# Making A Sailor section



## apple320 (Mar 12, 2010)

I got this Sailor section in a while ago.  The grip was a plastic so as I am making a ebonite body for it I thought I could also make a ebonite section.  I used the nib unit and saved the little gold trim ring.  The pen will have a matching gold clip on it as well.

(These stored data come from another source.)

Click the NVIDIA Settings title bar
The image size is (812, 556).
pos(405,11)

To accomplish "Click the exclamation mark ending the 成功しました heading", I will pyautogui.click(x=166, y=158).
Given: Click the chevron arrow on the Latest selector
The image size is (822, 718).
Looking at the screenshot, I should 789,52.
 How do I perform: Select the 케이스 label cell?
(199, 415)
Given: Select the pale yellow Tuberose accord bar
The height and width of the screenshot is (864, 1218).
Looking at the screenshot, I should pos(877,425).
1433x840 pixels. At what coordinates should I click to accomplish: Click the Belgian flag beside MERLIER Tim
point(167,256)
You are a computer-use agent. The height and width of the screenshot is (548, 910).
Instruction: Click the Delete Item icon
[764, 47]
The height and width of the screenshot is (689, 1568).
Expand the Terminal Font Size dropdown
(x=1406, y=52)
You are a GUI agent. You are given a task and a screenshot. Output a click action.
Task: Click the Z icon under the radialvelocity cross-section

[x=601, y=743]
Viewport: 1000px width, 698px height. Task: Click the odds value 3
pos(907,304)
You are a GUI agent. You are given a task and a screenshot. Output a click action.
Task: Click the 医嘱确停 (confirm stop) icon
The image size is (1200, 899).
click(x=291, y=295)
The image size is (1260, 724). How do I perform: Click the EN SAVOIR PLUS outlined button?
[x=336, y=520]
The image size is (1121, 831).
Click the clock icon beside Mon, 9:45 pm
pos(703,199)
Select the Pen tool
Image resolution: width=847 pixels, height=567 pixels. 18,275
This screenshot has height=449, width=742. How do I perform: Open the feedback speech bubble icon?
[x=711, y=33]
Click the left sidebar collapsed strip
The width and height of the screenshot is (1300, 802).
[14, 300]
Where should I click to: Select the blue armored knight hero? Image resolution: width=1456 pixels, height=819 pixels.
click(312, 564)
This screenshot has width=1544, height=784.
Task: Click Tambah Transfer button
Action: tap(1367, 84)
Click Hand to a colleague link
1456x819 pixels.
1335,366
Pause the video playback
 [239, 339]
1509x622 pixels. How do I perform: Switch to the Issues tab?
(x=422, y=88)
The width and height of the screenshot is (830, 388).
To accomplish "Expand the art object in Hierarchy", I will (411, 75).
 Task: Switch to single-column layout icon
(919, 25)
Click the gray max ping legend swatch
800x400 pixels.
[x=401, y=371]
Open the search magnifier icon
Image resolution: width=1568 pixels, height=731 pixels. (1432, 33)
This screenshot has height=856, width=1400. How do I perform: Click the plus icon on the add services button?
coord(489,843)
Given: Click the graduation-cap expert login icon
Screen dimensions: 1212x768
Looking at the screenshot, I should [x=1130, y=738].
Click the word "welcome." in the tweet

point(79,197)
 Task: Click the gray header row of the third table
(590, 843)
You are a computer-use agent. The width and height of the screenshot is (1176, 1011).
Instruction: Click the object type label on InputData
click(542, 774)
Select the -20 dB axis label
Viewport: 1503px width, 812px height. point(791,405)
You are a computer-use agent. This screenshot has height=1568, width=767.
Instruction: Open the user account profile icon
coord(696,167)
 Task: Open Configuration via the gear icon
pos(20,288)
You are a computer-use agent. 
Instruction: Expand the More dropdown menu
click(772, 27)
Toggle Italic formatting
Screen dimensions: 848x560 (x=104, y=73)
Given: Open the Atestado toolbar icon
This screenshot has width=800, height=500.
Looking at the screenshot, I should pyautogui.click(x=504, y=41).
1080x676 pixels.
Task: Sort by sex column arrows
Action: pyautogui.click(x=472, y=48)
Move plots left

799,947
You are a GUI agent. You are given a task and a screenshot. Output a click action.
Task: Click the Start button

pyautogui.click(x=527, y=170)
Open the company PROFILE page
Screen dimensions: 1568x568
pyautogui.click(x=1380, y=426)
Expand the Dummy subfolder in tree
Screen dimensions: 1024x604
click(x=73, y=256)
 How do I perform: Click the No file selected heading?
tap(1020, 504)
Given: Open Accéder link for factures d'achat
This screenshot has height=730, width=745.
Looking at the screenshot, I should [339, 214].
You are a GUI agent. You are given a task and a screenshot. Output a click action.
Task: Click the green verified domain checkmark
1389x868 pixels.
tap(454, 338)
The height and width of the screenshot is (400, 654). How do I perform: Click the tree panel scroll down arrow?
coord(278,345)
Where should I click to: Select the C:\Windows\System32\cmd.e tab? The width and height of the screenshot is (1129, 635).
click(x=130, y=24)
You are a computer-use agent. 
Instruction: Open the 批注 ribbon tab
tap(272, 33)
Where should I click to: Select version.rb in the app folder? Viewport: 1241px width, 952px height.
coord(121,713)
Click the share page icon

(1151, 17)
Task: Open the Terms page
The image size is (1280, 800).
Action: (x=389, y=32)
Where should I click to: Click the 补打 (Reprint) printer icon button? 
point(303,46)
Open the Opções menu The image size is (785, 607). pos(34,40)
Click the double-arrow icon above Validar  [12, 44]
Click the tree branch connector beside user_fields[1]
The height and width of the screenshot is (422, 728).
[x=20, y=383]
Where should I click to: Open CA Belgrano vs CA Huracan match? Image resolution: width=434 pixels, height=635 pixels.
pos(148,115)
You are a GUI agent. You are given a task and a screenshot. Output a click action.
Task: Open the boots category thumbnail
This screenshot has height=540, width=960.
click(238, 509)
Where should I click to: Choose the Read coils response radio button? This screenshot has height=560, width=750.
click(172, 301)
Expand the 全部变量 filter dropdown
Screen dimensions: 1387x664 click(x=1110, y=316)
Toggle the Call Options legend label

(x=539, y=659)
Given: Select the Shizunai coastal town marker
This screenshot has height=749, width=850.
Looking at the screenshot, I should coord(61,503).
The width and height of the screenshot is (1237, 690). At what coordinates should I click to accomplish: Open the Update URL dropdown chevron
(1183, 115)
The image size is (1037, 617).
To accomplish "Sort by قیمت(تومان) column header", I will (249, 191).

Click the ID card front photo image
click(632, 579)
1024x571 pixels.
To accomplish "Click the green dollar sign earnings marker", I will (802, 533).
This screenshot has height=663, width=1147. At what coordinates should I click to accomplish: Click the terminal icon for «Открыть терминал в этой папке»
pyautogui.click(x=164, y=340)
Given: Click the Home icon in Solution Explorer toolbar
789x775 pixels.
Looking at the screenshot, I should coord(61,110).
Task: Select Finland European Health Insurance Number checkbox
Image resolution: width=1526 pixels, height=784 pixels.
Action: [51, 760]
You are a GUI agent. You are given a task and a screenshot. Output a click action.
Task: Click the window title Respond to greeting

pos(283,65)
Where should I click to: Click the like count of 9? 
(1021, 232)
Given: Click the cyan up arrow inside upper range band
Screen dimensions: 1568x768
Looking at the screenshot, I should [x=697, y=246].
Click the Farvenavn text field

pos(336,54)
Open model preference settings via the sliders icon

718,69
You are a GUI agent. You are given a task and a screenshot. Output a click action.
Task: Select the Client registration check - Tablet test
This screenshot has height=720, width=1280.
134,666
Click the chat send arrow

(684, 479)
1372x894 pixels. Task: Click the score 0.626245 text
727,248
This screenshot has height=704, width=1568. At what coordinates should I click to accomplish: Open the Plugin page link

I have not got the final go ahead on the final size and shape of the body but when I get it done I will post it as well.

CHris


----------



## holmqer (Mar 13, 2010)

My favorite nib is my Sailor 1911, so I am eager to see how this turns out


----------



## apple320 (Mar 15, 2010)

*Ebonite Sailor*

All done












Chris


----------



## Rfturner (Mar 16, 2010)

*Ebonite Pen*

It has a very Classic look to it. I am sure that someone will be pleased to own it

not to steal your forum but I have never tried turning ebonite, how easy is it to turn? I am fairly advanced pen turner I have worked with hard and soft woods, pr, acrylics, aluminum,ect.


----------



## apple320 (Mar 16, 2010)

Rfturner said:


> It has a very Classic look to it. I am sure that someone will be pleased to own it
> 
> not to steal your forum but I have never tried turning ebonite, how easy is it to turn? I am fairly advanced pen turner I have worked with hard and soft woods, pr, acrylics, aluminum,ect.



Easy but smelly and needs a lot of buffing.  It will look better 2 years from now when the oils from your hands have soaked into the material.  I have a daily user that is over 2 years old and the finish is really great on it.  Other than that it holds threads really good, drill slow as the hotter it gets the more it smells.

Chris


----------